■ WORK REQUIRED: Every record here needs to be retyped exactly.

■ EXERCISE INPUTS:
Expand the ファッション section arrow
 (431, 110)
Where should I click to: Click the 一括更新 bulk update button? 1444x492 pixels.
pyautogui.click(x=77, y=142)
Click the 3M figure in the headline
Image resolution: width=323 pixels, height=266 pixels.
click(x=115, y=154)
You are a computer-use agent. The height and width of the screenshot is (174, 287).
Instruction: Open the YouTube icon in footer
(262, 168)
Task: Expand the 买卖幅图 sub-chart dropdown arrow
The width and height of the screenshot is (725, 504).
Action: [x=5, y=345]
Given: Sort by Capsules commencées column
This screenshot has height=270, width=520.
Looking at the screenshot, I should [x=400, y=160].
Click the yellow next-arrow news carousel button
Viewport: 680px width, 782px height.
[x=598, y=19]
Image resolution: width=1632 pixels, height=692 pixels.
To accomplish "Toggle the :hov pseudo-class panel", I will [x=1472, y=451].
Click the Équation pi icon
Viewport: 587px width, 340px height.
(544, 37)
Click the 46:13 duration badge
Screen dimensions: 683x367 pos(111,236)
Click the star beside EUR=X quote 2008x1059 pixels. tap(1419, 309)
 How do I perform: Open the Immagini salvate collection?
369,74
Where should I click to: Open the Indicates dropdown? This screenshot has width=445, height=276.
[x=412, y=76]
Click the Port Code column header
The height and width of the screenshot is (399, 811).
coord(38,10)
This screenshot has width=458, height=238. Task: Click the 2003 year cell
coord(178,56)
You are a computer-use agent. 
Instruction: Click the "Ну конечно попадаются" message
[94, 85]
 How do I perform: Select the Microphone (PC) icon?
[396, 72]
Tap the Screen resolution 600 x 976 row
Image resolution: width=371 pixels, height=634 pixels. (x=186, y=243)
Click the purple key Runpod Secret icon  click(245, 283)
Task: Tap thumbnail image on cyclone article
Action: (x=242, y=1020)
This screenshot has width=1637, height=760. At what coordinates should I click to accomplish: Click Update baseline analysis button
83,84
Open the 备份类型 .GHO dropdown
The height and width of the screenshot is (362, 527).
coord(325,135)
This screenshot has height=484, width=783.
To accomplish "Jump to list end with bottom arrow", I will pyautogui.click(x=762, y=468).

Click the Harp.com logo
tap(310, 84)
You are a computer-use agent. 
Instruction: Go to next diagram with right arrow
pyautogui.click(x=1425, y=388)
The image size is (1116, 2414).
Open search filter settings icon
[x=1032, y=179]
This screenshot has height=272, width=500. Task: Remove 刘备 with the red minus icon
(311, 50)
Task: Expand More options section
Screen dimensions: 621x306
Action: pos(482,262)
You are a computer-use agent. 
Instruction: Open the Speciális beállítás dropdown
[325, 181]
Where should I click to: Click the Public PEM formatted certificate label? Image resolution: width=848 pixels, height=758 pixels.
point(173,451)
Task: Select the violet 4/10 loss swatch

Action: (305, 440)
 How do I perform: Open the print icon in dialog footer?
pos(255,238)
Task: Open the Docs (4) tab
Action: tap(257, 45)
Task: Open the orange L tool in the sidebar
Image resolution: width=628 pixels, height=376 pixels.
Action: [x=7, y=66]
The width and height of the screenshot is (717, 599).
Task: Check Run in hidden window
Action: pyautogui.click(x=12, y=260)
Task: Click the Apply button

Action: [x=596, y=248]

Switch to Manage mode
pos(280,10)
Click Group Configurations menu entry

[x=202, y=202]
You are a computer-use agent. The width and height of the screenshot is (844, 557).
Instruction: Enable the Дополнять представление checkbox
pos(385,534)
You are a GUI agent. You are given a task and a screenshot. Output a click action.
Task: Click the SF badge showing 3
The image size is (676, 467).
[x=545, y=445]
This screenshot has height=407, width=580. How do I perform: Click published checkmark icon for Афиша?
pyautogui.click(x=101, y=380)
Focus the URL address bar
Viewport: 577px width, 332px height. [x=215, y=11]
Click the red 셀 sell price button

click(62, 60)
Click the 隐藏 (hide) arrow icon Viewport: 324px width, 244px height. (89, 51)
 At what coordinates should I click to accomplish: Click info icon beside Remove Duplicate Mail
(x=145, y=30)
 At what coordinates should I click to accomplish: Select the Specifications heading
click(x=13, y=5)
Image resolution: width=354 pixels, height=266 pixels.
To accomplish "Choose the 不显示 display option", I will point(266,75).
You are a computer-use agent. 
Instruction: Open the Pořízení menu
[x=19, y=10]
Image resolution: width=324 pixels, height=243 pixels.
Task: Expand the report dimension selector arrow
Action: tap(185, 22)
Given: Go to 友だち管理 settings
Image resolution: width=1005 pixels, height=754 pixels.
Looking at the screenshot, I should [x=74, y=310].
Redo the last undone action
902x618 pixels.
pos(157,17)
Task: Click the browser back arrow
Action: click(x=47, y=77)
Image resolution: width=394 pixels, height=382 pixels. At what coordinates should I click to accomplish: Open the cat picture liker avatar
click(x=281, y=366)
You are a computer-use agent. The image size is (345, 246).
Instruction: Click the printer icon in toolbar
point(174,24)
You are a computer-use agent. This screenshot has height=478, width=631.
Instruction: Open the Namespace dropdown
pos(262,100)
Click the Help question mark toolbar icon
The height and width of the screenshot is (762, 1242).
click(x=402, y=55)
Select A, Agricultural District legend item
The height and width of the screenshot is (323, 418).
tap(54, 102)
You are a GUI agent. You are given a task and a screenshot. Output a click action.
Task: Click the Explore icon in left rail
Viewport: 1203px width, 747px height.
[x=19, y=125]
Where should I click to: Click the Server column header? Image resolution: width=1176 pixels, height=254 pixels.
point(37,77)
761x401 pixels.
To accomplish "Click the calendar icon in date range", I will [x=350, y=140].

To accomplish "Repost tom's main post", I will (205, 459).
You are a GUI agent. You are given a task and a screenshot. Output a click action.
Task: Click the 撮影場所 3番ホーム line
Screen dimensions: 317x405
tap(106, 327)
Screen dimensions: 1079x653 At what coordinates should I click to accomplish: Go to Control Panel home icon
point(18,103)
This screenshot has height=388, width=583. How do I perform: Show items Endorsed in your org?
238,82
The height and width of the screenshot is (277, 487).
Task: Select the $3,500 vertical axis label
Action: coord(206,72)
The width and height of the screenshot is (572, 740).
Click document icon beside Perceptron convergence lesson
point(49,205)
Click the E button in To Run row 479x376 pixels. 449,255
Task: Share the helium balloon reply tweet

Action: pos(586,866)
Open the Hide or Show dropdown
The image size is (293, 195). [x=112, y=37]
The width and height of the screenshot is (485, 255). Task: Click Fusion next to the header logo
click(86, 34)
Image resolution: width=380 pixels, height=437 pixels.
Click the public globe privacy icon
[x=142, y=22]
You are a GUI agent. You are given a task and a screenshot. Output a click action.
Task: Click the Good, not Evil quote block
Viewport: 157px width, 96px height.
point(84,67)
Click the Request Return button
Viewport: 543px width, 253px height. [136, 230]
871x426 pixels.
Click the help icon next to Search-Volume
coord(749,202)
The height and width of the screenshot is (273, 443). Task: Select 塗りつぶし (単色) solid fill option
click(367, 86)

■ SOLUTION TO THIS PROBLEM:
Expand the ファッション section arrow
 (431, 110)
Where should I click to: Click the 一括更新 bulk update button? 1444x492 pixels.
pyautogui.click(x=77, y=142)
Click the 3M figure in the headline
Image resolution: width=323 pixels, height=266 pixels.
click(x=115, y=154)
You are a computer-use agent. The height and width of the screenshot is (174, 287).
Instruction: Open the YouTube icon in footer
(262, 168)
Task: Expand the 买卖幅图 sub-chart dropdown arrow
The width and height of the screenshot is (725, 504).
Action: [x=5, y=345]
Given: Sort by Capsules commencées column
This screenshot has height=270, width=520.
Looking at the screenshot, I should [x=400, y=160].
Click the yellow next-arrow news carousel button
Viewport: 680px width, 782px height.
[x=598, y=19]
Image resolution: width=1632 pixels, height=692 pixels.
To accomplish "Toggle the :hov pseudo-class panel", I will [x=1472, y=451].
Click the Équation pi icon
Viewport: 587px width, 340px height.
(544, 37)
Click the 46:13 duration badge
Screen dimensions: 683x367 pos(111,236)
Click the star beside EUR=X quote 2008x1059 pixels. tap(1419, 309)
 How do I perform: Open the Immagini salvate collection?
369,74
Where should I click to: Open the Indicates dropdown? This screenshot has width=445, height=276.
[x=412, y=76]
Click the Port Code column header
The height and width of the screenshot is (399, 811).
coord(38,10)
This screenshot has width=458, height=238. Task: Click the 2003 year cell
coord(178,56)
You are a computer-use agent. 
Instruction: Click the "Ну конечно попадаются" message
[94, 85]
 How do I perform: Select the Microphone (PC) icon?
[396, 72]
Tap the Screen resolution 600 x 976 row
Image resolution: width=371 pixels, height=634 pixels. (x=186, y=243)
Click the purple key Runpod Secret icon  click(245, 283)
Task: Tap thumbnail image on cyclone article
Action: (x=242, y=1020)
This screenshot has width=1637, height=760. At what coordinates should I click to accomplish: Click Update baseline analysis button
83,84
Open the 备份类型 .GHO dropdown
The height and width of the screenshot is (362, 527).
coord(325,135)
This screenshot has height=484, width=783.
To accomplish "Jump to list end with bottom arrow", I will pyautogui.click(x=762, y=468).

Click the Harp.com logo
tap(310, 84)
You are a computer-use agent. 
Instruction: Go to next diagram with right arrow
pyautogui.click(x=1425, y=388)
The image size is (1116, 2414).
Open search filter settings icon
[x=1032, y=179]
This screenshot has height=272, width=500. Task: Remove 刘备 with the red minus icon
(311, 50)
Task: Expand More options section
Screen dimensions: 621x306
Action: pos(482,262)
You are a computer-use agent. 
Instruction: Open the Speciális beállítás dropdown
[325, 181]
Where should I click to: Click the Public PEM formatted certificate label? Image resolution: width=848 pixels, height=758 pixels.
point(173,451)
Task: Select the violet 4/10 loss swatch

Action: (305, 440)
 How do I perform: Open the print icon in dialog footer?
pos(255,238)
Task: Open the Docs (4) tab
Action: tap(257, 45)
Task: Open the orange L tool in the sidebar
Image resolution: width=628 pixels, height=376 pixels.
Action: [x=7, y=66]
The width and height of the screenshot is (717, 599).
Task: Check Run in hidden window
Action: pyautogui.click(x=12, y=260)
Task: Click the Apply button

Action: [x=596, y=248]

Switch to Manage mode
pos(280,10)
Click Group Configurations menu entry

[x=202, y=202]
You are a computer-use agent. The width and height of the screenshot is (844, 557).
Instruction: Enable the Дополнять представление checkbox
pos(385,534)
You are a GUI agent. You are given a task and a screenshot. Output a click action.
Task: Click the SF badge showing 3
The image size is (676, 467).
[x=545, y=445]
This screenshot has height=407, width=580. How do I perform: Click published checkmark icon for Афиша?
pyautogui.click(x=101, y=380)
Focus the URL address bar
Viewport: 577px width, 332px height. [x=215, y=11]
Click the red 셀 sell price button

click(62, 60)
Click the 隐藏 (hide) arrow icon Viewport: 324px width, 244px height. (89, 51)
 At what coordinates should I click to accomplish: Click info icon beside Remove Duplicate Mail
(x=145, y=30)
 At what coordinates should I click to accomplish: Select the Specifications heading
click(x=13, y=5)
Image resolution: width=354 pixels, height=266 pixels.
To accomplish "Choose the 不显示 display option", I will point(266,75).
You are a computer-use agent. 
Instruction: Open the Pořízení menu
[x=19, y=10]
Image resolution: width=324 pixels, height=243 pixels.
Task: Expand the report dimension selector arrow
Action: tap(185, 22)
Given: Go to 友だち管理 settings
Image resolution: width=1005 pixels, height=754 pixels.
Looking at the screenshot, I should [x=74, y=310].
Redo the last undone action
902x618 pixels.
pos(157,17)
Task: Click the browser back arrow
Action: click(x=47, y=77)
Image resolution: width=394 pixels, height=382 pixels. At what coordinates should I click to accomplish: Open the cat picture liker avatar
click(x=281, y=366)
You are a computer-use agent. The image size is (345, 246).
Instruction: Click the printer icon in toolbar
point(174,24)
You are a computer-use agent. This screenshot has height=478, width=631.
Instruction: Open the Namespace dropdown
pos(262,100)
Click the Help question mark toolbar icon
The height and width of the screenshot is (762, 1242).
click(x=402, y=55)
Select A, Agricultural District legend item
The height and width of the screenshot is (323, 418).
tap(54, 102)
You are a GUI agent. You are given a task and a screenshot. Output a click action.
Task: Click the Explore icon in left rail
Viewport: 1203px width, 747px height.
[x=19, y=125]
Where should I click to: Click the Server column header? Image resolution: width=1176 pixels, height=254 pixels.
point(37,77)
761x401 pixels.
To accomplish "Click the calendar icon in date range", I will [x=350, y=140].

To accomplish "Repost tom's main post", I will (205, 459).
You are a GUI agent. You are given a task and a screenshot. Output a click action.
Task: Click the 撮影場所 3番ホーム line
Screen dimensions: 317x405
tap(106, 327)
Screen dimensions: 1079x653 At what coordinates should I click to accomplish: Go to Control Panel home icon
point(18,103)
This screenshot has height=388, width=583. How do I perform: Show items Endorsed in your org?
238,82
The height and width of the screenshot is (277, 487).
Task: Select the $3,500 vertical axis label
Action: coord(206,72)
The width and height of the screenshot is (572, 740).
Click document icon beside Perceptron convergence lesson
point(49,205)
Click the E button in To Run row 479x376 pixels. 449,255
Task: Share the helium balloon reply tweet

Action: pos(586,866)
Open the Hide or Show dropdown
The image size is (293, 195). [x=112, y=37]
The width and height of the screenshot is (485, 255). Task: Click Fusion next to the header logo
click(86, 34)
Image resolution: width=380 pixels, height=437 pixels.
Click the public globe privacy icon
[x=142, y=22]
You are a GUI agent. You are given a task and a screenshot. Output a click action.
Task: Click the Good, not Evil quote block
Viewport: 157px width, 96px height.
point(84,67)
Click the Request Return button
Viewport: 543px width, 253px height. [136, 230]
871x426 pixels.
Click the help icon next to Search-Volume
coord(749,202)
The height and width of the screenshot is (273, 443). Task: Select 塗りつぶし (単色) solid fill option
click(367, 86)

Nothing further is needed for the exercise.